A Pageant of Childhood, 1899. Thomas Cooper Gotch. Painting, oil on canvas; image: 142.7 cm x 244.3 cm. National Museums Liverpool, Purchased by the Walker Art gallery 1899
Differing from all of the aforementioned, in ‘A Pageant of Childhood’ by English painter and book illustrator, Thomas Cooper Gotch, children of different ages are depicted walking across the frame from left to right, as though in a musical procession. This seemingly innocent and merry picture however, turns sombre on second glance, as one notices the render of a figure of time, on the tapestry in the background, a solemn reminder that nothing, not even childhood, lasts forever.
1. Boys Flying Kites, 1952. Candido Portinari. Painting, gouache on paper; image: 14 cm x 15.5 cm. Projecto Portinari. 2. Children Playing, 1940. Candido Portinari. Painting, oil on canvas; image: 81cm x 100cm. Projecto Portinari. 3. Children’s Dance, 1932. Candido Portinari. Painting, oil on canvas; image: 39 cm x 47cm. Projecto Portinari. 4. Boys Playing, 1955. Candido Portinari. Painting, oil on Canvas; image 60 cm x 72.5 cm. Projecto Portinari. 5. Boys Playing Leapfrog, 1957. Candido Portinari. Painting, oil on wood; image: 53.5 cm x 64.5 cm. Project Portinari. 6. Boy with Top, 1947. Candido Portinari. Painting, oil on canvas; image: 65 cm x 54 cm. Projecto Portinari.

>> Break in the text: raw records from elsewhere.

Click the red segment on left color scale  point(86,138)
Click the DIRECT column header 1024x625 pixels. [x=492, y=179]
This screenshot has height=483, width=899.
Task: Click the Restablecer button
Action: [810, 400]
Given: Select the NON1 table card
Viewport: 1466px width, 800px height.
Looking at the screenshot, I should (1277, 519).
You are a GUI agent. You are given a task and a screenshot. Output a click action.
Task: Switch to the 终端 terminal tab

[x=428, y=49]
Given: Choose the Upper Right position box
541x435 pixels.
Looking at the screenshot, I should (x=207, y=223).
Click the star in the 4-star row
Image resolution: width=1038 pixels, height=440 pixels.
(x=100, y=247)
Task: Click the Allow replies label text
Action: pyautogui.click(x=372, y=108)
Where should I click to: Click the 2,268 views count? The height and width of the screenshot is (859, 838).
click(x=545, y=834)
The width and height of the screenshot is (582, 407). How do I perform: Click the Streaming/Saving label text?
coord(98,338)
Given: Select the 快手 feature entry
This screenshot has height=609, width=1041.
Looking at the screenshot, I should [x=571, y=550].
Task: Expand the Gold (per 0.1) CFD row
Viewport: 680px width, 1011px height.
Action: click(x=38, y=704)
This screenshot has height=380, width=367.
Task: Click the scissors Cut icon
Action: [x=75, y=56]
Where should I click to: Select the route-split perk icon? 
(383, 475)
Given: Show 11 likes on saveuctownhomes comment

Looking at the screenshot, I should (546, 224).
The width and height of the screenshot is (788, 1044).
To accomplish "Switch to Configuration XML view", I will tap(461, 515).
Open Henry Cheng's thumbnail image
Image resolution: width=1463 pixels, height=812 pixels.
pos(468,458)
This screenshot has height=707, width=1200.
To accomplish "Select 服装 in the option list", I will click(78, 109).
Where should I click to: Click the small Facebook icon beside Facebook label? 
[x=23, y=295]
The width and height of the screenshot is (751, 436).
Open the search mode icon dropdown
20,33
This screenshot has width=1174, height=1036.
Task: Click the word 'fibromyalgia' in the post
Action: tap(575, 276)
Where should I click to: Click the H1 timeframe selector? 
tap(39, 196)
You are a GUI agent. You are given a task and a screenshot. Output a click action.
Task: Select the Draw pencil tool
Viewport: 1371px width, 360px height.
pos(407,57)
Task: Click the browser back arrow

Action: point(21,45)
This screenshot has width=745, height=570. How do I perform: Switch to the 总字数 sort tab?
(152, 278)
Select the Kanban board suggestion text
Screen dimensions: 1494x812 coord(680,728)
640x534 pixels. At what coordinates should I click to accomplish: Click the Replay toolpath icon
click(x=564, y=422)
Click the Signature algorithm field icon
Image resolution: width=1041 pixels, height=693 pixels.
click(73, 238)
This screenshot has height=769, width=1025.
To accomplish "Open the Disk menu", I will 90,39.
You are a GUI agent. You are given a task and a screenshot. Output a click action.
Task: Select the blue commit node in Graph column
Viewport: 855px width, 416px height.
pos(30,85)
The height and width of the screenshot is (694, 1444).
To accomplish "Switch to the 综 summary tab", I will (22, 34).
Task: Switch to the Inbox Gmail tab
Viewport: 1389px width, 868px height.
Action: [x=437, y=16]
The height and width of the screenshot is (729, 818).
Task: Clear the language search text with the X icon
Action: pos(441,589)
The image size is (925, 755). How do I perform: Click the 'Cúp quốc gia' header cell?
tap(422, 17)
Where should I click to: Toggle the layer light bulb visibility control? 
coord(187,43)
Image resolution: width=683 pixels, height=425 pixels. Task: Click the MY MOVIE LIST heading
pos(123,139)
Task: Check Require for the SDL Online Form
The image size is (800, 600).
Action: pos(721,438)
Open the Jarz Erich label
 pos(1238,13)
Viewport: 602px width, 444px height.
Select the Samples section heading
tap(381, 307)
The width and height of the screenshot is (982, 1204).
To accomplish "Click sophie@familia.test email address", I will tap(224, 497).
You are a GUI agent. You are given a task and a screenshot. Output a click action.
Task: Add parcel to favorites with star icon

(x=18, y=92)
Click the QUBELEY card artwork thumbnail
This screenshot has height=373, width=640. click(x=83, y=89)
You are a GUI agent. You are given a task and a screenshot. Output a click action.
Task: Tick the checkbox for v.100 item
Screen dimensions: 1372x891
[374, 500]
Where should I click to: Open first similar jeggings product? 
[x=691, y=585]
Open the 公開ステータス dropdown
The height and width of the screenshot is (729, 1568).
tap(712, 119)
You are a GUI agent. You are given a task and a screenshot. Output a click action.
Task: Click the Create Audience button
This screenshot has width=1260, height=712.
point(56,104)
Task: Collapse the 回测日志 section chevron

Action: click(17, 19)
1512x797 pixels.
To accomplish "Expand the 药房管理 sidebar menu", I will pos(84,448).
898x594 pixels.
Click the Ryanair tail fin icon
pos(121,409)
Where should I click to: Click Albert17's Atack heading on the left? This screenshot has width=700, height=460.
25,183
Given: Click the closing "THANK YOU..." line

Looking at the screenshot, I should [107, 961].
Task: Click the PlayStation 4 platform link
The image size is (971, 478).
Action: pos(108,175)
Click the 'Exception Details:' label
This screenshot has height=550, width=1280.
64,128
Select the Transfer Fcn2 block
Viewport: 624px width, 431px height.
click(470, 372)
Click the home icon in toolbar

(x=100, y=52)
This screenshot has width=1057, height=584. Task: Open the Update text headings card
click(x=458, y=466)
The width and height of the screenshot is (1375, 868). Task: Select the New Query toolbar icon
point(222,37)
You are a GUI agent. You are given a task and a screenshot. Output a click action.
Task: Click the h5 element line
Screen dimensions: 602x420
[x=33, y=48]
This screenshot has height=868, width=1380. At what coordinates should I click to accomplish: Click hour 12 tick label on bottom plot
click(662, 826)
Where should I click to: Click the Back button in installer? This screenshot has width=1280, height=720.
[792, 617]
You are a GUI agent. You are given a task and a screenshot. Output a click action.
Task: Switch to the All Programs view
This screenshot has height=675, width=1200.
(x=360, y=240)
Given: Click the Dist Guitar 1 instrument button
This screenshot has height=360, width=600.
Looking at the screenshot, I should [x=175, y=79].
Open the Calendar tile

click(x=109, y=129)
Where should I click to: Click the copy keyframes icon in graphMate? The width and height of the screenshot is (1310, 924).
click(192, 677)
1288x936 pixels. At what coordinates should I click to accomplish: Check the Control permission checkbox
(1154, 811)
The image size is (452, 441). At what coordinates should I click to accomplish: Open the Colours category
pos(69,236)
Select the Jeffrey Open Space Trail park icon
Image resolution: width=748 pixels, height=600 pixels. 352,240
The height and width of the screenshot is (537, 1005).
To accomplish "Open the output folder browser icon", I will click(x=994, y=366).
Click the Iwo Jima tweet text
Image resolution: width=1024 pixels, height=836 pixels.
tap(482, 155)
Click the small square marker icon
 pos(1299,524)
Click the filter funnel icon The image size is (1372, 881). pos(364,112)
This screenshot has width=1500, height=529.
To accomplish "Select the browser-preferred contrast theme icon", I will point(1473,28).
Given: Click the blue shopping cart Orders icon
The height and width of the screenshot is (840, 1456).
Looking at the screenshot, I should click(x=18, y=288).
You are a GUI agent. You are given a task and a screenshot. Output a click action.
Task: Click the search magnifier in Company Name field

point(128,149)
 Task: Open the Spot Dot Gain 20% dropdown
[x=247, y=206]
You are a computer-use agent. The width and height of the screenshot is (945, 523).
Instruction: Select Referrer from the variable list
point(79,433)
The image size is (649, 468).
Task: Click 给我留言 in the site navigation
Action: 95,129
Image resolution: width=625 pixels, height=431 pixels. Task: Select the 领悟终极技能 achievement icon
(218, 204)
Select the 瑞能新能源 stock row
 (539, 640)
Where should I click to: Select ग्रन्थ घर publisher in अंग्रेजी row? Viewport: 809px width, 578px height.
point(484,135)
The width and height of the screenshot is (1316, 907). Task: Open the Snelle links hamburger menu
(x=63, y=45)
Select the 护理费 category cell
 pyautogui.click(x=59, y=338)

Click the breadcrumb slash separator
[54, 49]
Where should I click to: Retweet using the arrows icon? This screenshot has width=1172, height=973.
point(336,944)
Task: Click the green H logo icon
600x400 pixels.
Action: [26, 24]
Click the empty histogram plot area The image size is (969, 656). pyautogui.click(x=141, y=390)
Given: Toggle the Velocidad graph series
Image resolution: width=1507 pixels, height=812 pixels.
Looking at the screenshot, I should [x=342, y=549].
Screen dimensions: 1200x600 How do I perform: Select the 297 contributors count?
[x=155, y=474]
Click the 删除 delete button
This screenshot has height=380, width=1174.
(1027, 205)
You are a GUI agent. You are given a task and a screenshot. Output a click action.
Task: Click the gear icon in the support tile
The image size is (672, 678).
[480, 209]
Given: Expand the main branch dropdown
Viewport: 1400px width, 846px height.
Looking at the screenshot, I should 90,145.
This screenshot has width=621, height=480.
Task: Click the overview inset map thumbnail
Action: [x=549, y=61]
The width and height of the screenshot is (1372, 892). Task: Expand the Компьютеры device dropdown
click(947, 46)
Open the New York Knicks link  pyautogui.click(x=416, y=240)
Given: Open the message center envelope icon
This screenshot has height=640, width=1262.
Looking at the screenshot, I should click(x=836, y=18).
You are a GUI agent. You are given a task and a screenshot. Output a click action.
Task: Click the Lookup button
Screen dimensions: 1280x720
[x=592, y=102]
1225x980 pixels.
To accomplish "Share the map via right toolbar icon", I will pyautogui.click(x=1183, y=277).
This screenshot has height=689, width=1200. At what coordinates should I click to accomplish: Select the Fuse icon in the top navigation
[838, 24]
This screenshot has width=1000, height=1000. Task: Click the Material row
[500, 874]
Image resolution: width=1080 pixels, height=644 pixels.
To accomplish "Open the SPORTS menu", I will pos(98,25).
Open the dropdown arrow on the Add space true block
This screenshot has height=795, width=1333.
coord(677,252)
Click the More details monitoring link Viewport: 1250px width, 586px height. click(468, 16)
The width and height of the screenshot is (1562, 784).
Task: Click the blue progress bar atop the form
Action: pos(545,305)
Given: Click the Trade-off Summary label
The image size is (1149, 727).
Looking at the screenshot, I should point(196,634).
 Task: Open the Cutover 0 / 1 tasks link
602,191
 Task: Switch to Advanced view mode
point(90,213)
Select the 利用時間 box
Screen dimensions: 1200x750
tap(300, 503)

Finally, we arrive in the 20th century, at the advent of which, famous Brazilian painter, Candido Portinari is born. Portinari’s paintings are known for their candid depictions of life in Brazil, many of which feature children playing, as can be seen in the collage above. After spending a whole year in Paris as an adult, Portinari returned to Brazil, determined to spread amongst his own people an appreciation for Brazilian culture. Having painted more than 5000 canvases through his lifetime, Portinati’s work is unparalleled as a source of reference and documentation of life in Rio De Janeiro through much of the mid-1900s.